For the past two years, I have been working as a healthcare marketing consultant. Choosing this path for my career has allowed me to meet so many new people and I have been a part of many new teams. I love learning about people, working with people and being part of a team but I know that when the inevitable question “how many children to you have” arises, I have a choice to make. I can keep Harper to myself because I don’t know how the person on the other end will react to my story OR I can share her with the world and allow my new colleagues to know me at a deeper level. I am always astonished by how many people can relate when I do share her.
Of course, I don’t lead with, “Hi my name is Doreen and I have a baby in heaven.” Losing Harper and gaining an angel doesn’t define me, it’s just part of who I am. If I am talking one-on-one or in a very small circle of people in a casual environment, I tend to share my story not because I am sad or want a reaction. Actually, that’s why I don’t share my story many times. I share because I am on a mission to help others through this journey. I can’t connect with new people until I share my own journey.
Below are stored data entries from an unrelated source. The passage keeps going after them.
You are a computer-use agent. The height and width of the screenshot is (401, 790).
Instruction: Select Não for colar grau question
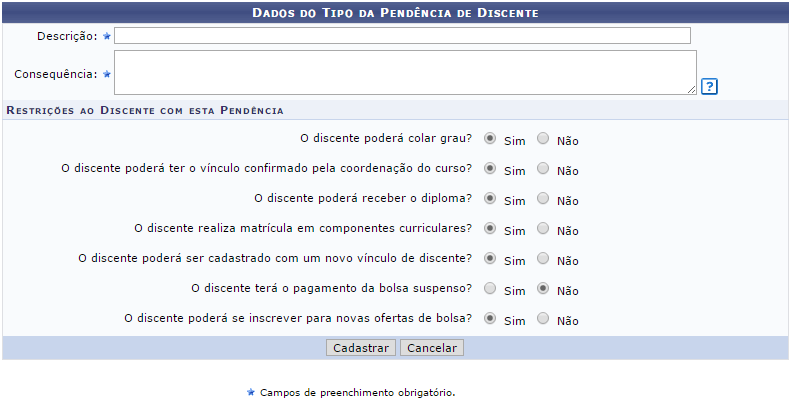click(x=543, y=139)
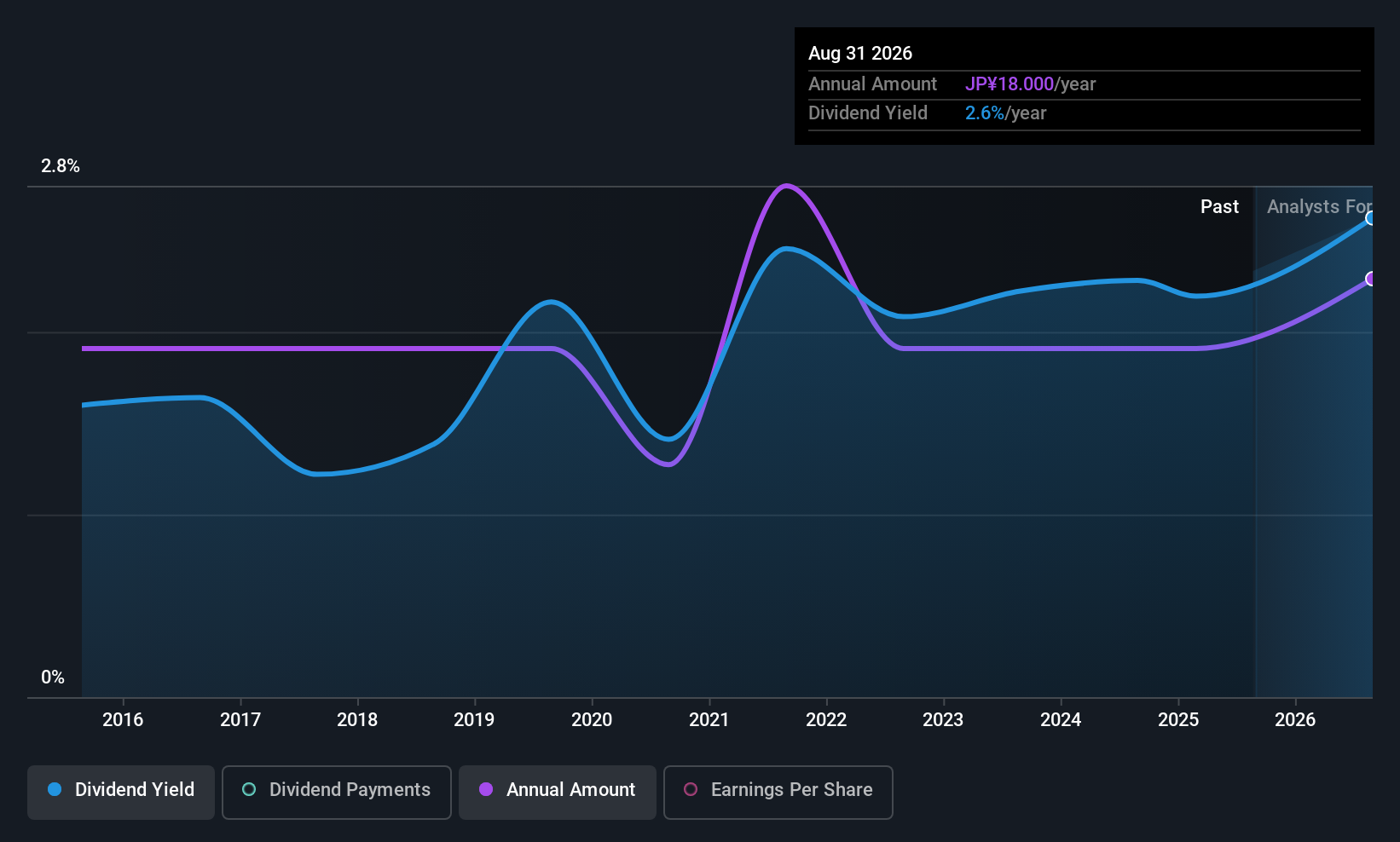Select the 2025 x-axis year label
Image resolution: width=1400 pixels, height=842 pixels.
pyautogui.click(x=1178, y=719)
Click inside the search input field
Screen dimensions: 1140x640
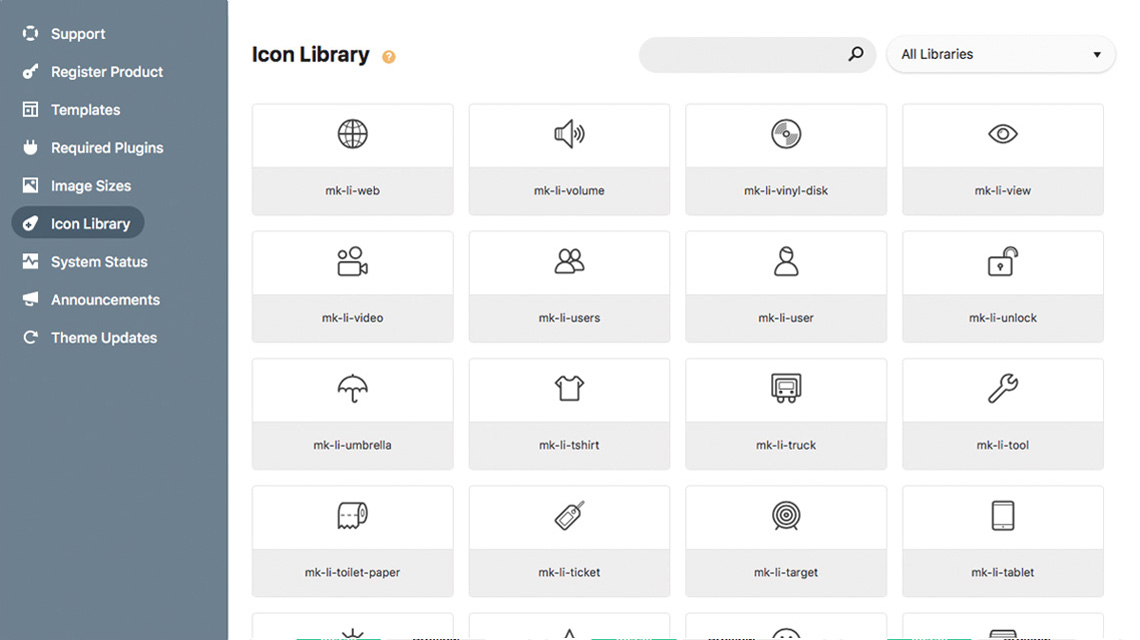(x=750, y=55)
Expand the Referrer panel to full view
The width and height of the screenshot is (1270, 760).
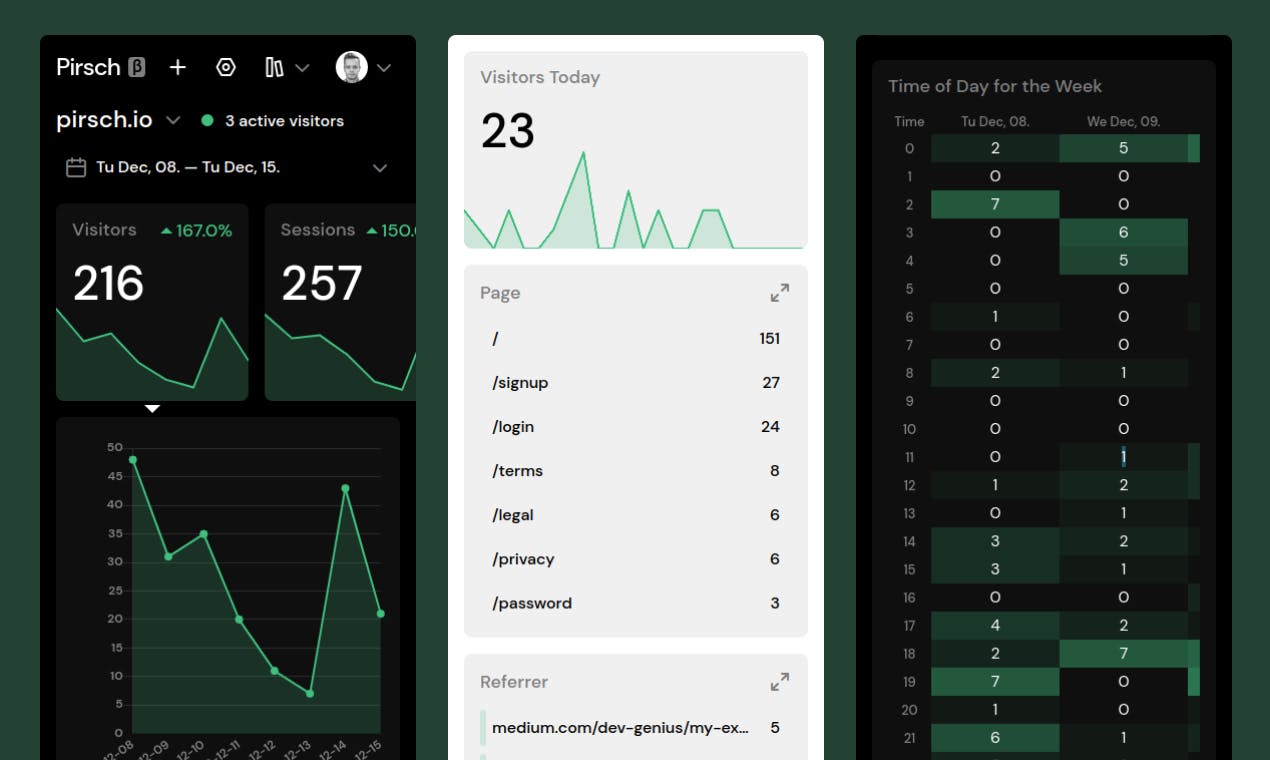point(780,682)
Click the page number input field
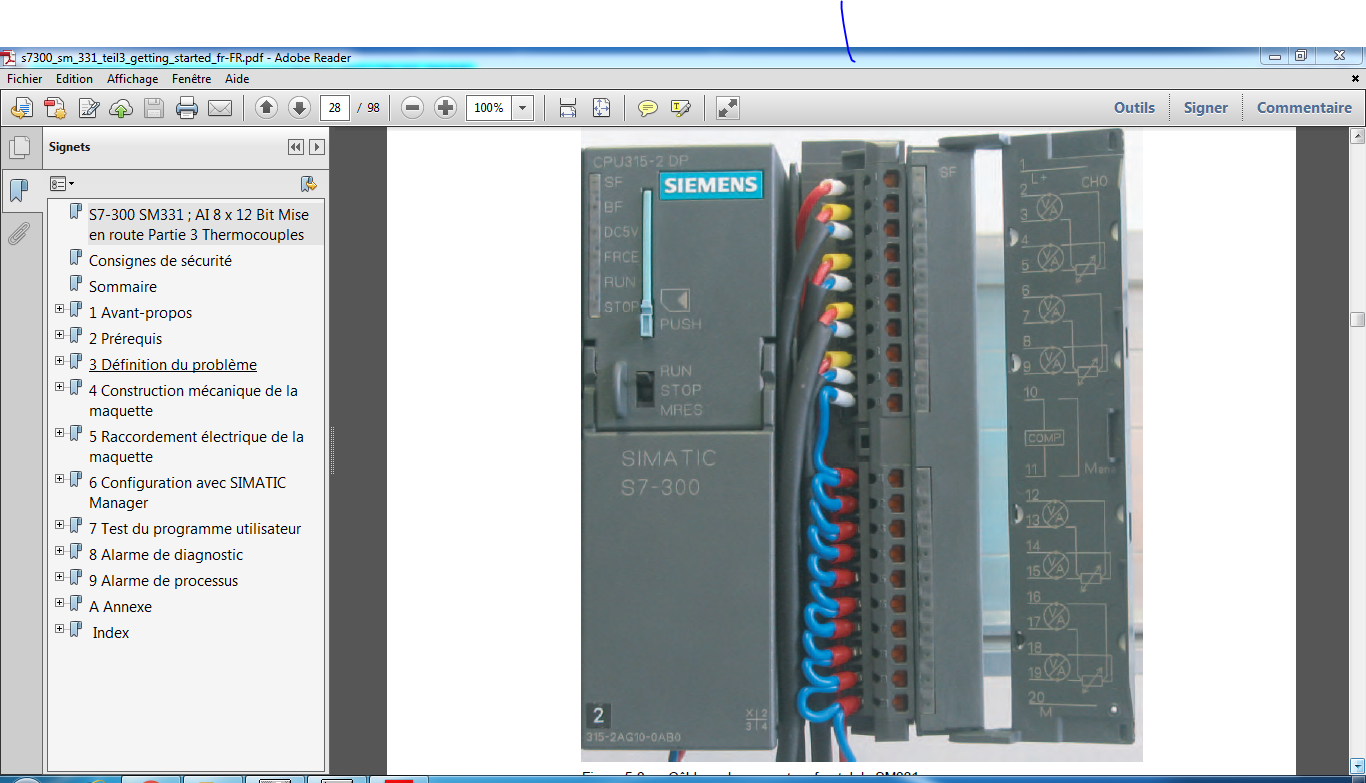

This week I started a new role with a team I didn’t know at all. I have heard so many great things about my current manager, so I felt safe to share my story with him if the time arose. When I share that I have a 6 year old and 10 month old, some people do ask about the gap in time because it’s so large. Little do they know what has occurred between my two earthly babies. A river of tears (literally a river), a long and windy road of infertility, begging God for a baby, holding Harper and never wanting to let her go, letting her go, deep dark places that I never knew existed and so much love in every second of every day.
So, I shared. And do you know what happened? He shared that he lost his first daughter too. She was 9 months old and passed from cancer. We could have talked the rest of the night about our recoveries, what it was like to have more children, and how our girls changed our lives. I was blown away. I had NO idea that he would have had a similar experience, and we could have worked together for years without me knowing (and vice versa). You truly never know what someone else is battling, or has battled that has shaped them.
Bottom line is….life is all about connection. Whatever your story may be, your story is your truth. I don’t promote sharing with the intention of getting support from a stranger because that rarely happens, so I did not share until I was strong enough to stand on my own. I do promote sharing your truth if you have the intention of helping others, which is where Harper shines best.